Veamos. Los jóvenes no saben qué leer. Cierta vez, una alumna me dijo que ella leía libros clásicos. Yo, feliz, imaginé que íbamos a platicar sobre algún griego o sobre algún oscuro texto latino. Nada de eso. Ella empezó a desconstruir Crepúsculo. ¡Bárbaro el problema!
En las librerías, como en las de Sanborns, uno puede encontrar a Carlos Pellicer o a Alfonso Reyes. ¿El precio? Escarbar entre los miles de volúmenes de superación personal y de administración que yacen sobre el pecho de los clásicos, que por cierto, siempre están más baratos que los que publica Gloria Trevi o algún administrador de la nada.
No entender lo que se lee por exceso o por falta de velocidad del pensamiento, como decía Pascal, es no saber leer. Leer es pensar, y actualmente pensar y discernir han sido dos actividades sustituidas por la acción pronta y por la corrección costosa. Leer a Dante o a Homero, gozar con Shakespeare o con Lope de Vega, se ha convertido en un lujo de las clases altas de nuestro país.

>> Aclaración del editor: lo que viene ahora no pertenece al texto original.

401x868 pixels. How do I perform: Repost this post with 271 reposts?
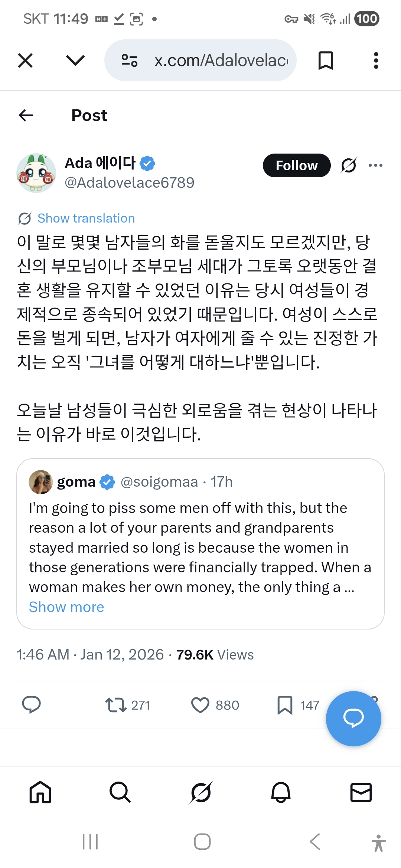coord(116,705)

Para concluir, señalemos que leer un libro usado cuesta, a veces, la cuarta parte del salario mínimo. Un pueblo que no lee es un pueblo sordo, ciego y mudo, como dijo Sergio Pitol. Quien lee un libro se hace libre. Nuestros jóvenes están aburridos, son víctimas de lo que en francés se llama spleen. El día en el que a un joven mexicano se le aconseje “las lecturas buscad”, como en el poema Reír llorando, de Juan de Dios Peza, y nos conteste, “¡tanto he leído!”, ése día podremos empezar a pensar en otra solución para la decadencia de nuestro México. Mientras tanto, a leer.